Rewrite the items from the start through the line containing "pyautogui.click(x=62, y=56)", swapping "navigation bar" for "menu bar" and keeping everything else the same. Leave the pictures out of your answer.

---------- EXTRACTED DATA

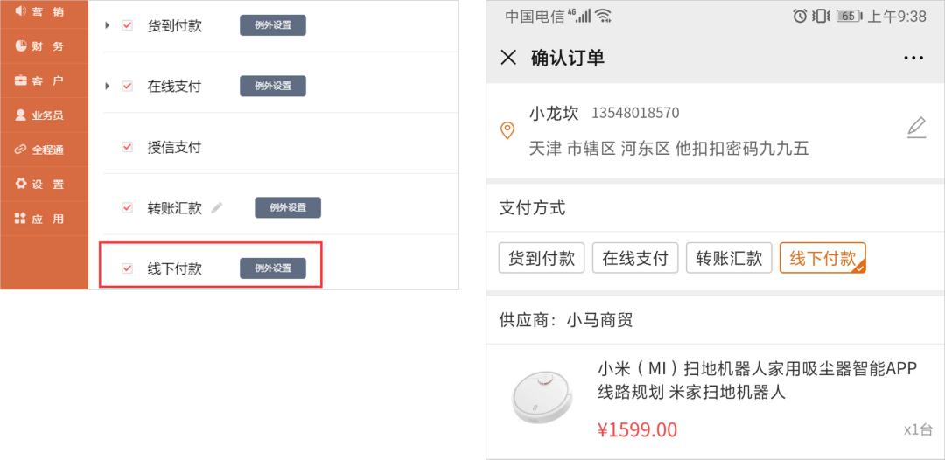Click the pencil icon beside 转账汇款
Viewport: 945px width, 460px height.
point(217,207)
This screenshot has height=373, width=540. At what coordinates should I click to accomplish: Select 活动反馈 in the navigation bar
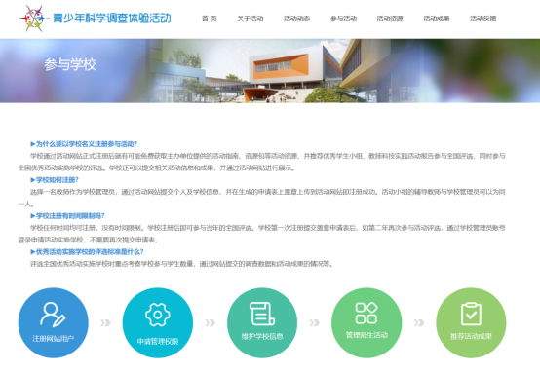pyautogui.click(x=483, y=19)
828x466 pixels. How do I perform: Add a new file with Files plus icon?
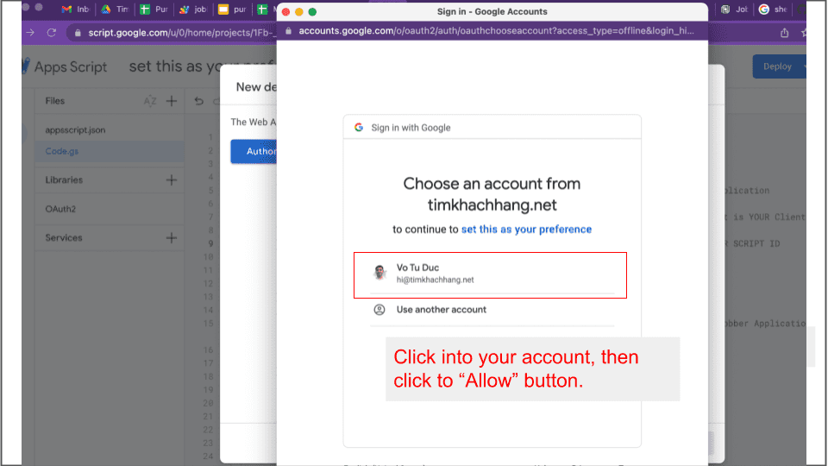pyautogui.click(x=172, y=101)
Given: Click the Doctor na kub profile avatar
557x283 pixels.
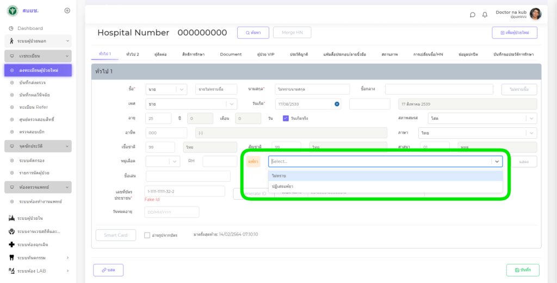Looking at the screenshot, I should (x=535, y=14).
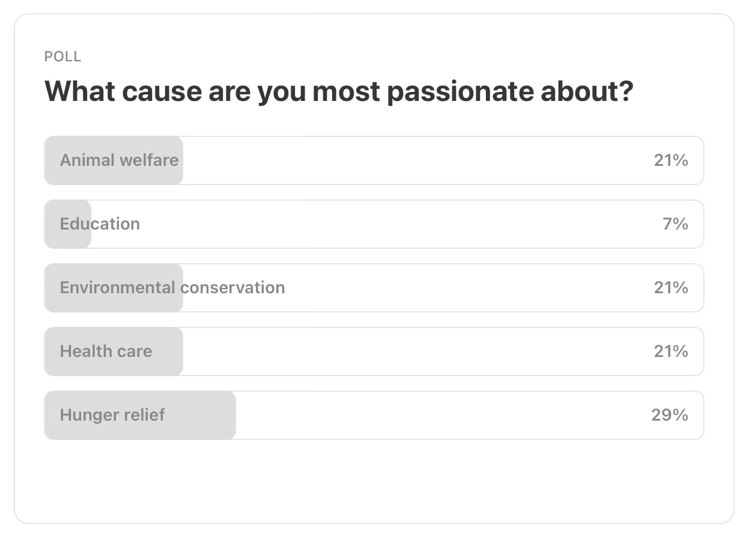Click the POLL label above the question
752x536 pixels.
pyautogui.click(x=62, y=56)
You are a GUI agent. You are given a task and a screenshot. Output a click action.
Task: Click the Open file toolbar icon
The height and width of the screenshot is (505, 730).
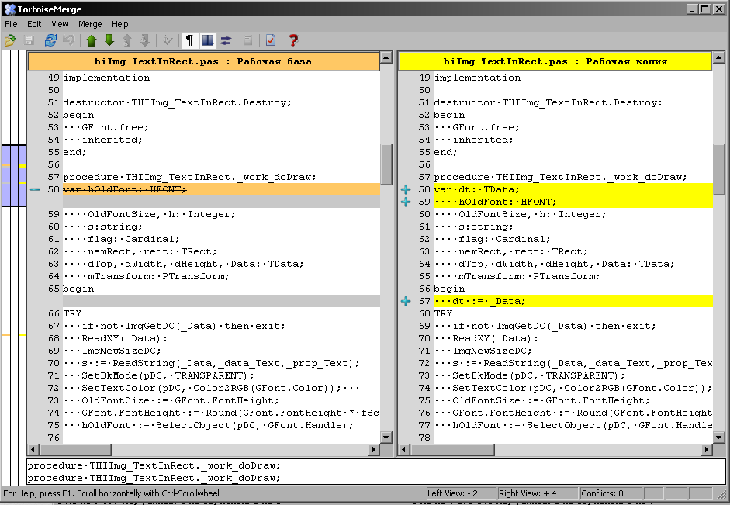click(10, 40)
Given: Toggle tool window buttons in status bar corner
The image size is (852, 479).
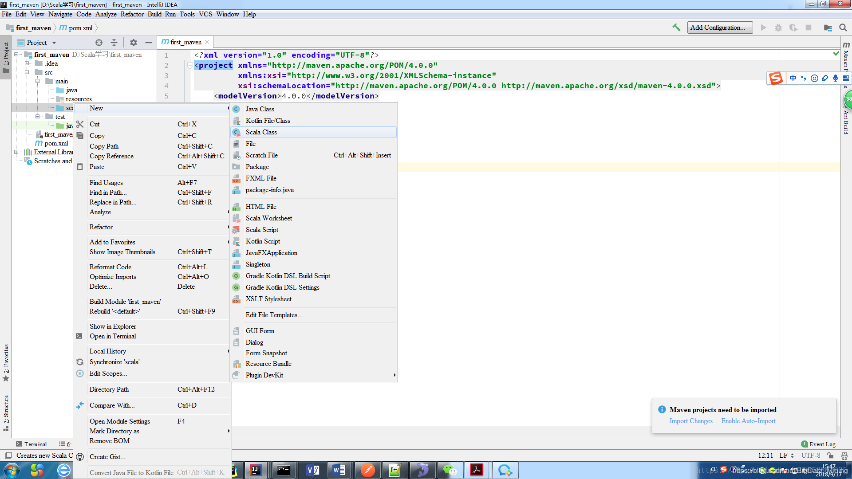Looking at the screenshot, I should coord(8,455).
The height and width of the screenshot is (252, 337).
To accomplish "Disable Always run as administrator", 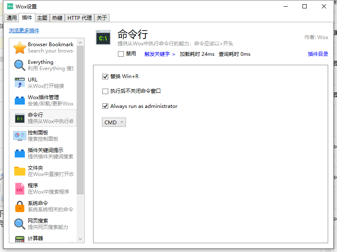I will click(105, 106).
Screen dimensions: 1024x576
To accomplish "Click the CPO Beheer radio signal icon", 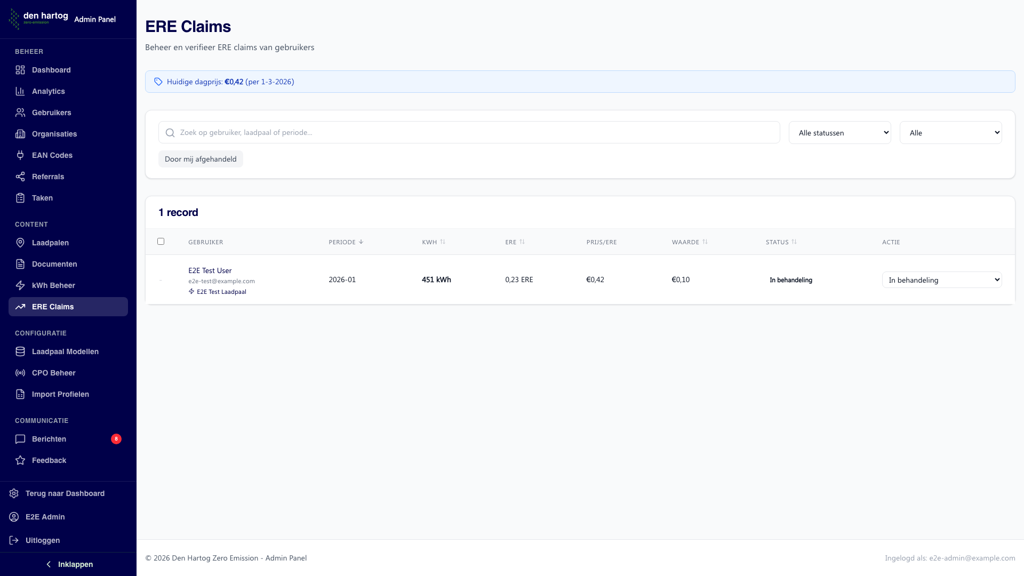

--------------------

## RESPONSE TO THE TASK
Click the pencil icon beside 转账汇款
Viewport: 945px width, 460px height.
point(217,207)
This screenshot has height=373, width=540. At what coordinates should I click to accomplish: Select 活动反馈 in the menu bar
pyautogui.click(x=483, y=19)
828x466 pixels. How do I perform: Add a new file with Files plus icon?
pyautogui.click(x=172, y=101)
Given: Click the Doctor na kub profile avatar
557x283 pixels.
Looking at the screenshot, I should (x=535, y=14).
Click the POLL label above the question
752x536 pixels.
pyautogui.click(x=62, y=56)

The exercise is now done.